**FRAGMENTO DE TEXTO**
╭──

Déjenme que les salude, ante todo, en este día festivo en la ciudad. La actualidad sigue conformando un continuo caleidoscopio de hechos, realidades y sensaciones que van trufando de color el hilo temporal que los sostiene. Sí, vamos viviendo, y el mero camino es en sí principio y meta. Espero que estén bien, y que estos tiempos que nos toca vivir les hayan estado tratando de forma aceptable desde la última vez en que hemos coincidido, hace no más de cuatro días. Ojalá.

Planteo tal deseo porque, ciertamente, no siempre el paso del tiempo nos trata bien. A veces sobran unos pocos días, horas o minutos para que nuestra situación cambie radicalmente, en ocasiones de forma irreversible. Por eso yo soy tan cauto a la hora de dirigirme a ustedes, tratando de conocer si sus coordenadas vitales siguen siendo las mismas, si son aceptables o si, por el contrario, algo terrible y diferente ha podido pasar.

No nos engañemos. En cada segundo hay personas que nacen y, también, personas que se van. El día más bonito de la vida de uno, quizá el del primer "sí" en las cuestiones del amor, puede ser el más aciago visto desde otro punto de vista, con otros protagonistas. Y todos los días que adornan nuestra vida ensombrecen las de muchos otros congéneres. Y al revés, días bonitos para terceros a nosotros nos hubiera encantado que jamás hubiesen existido.

╰──

**ENTRADAS**
╭──

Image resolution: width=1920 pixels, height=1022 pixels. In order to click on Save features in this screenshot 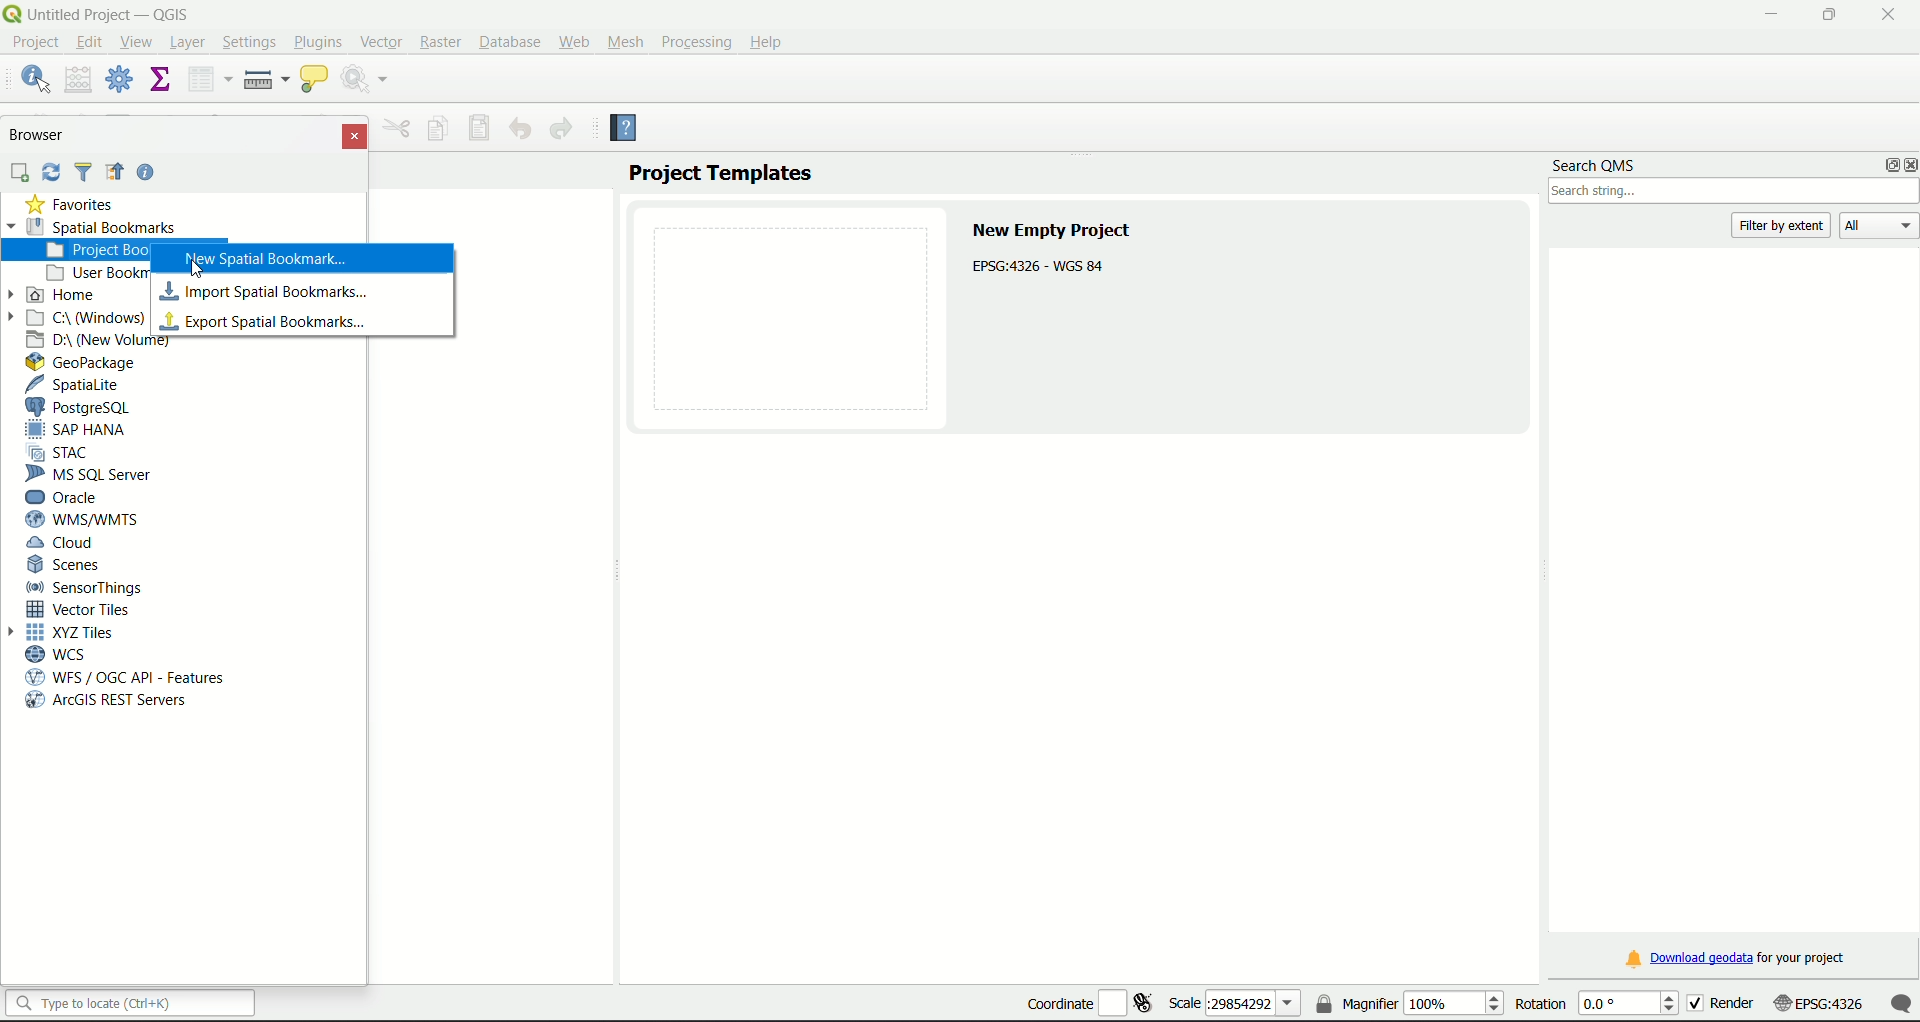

╰──
╭──

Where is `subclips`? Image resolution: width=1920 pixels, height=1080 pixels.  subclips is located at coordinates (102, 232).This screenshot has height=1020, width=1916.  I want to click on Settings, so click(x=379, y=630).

╰──

**OBJETIVO 1**
Según el texto, ¿cuánto tiempo ha pasado desde la última vez que quien escribe y sus lectores coincidieron?
**OBJETIVO 2**
Cita del texto el tramo que va desde "Planteo tal deseo" hasta "jamás hubiesen existido.".
**OBJETIVO 3**
Pasa al inglés esta oración del texto: "En cada segundo hay personas que nacen y, también, personas que se van."

**RESPUESTA COMPLETA 1**
No más de cuatro días.

**RESPUESTA COMPLETA 2**
Planteo tal deseo porque, ciertamente, no siempre el paso del tiempo nos trata bien. A veces sobran unos pocos días, horas o minutos para que nuestra situación cambie radicalmente, en ocasiones de forma irreversible. Por eso yo soy tan cauto a la hora de dirigirme a ustedes, tratando de conocer si sus coordenadas vitales siguen siendo las mismas, si son aceptables o si, por el contrario, algo terrible y diferente ha podido pasar.

No nos engañemos. En cada segundo hay personas que nacen y, también, personas que se van. El día más bonito de la vida de uno, quizá el del primer "sí" en las cuestiones del amor, puede ser el más aciago visto desde otro punto de vista, con otros protagonistas. Y todos los días que adornan nuestra vida ensombrecen las de muchos otros congéneres. Y al revés, días bonitos para terceros a nosotros nos hubiera encantado que jamás hubiesen existido.

**RESPUESTA COMPLETA 3**
Every second there are people who are born and, also, people who depart.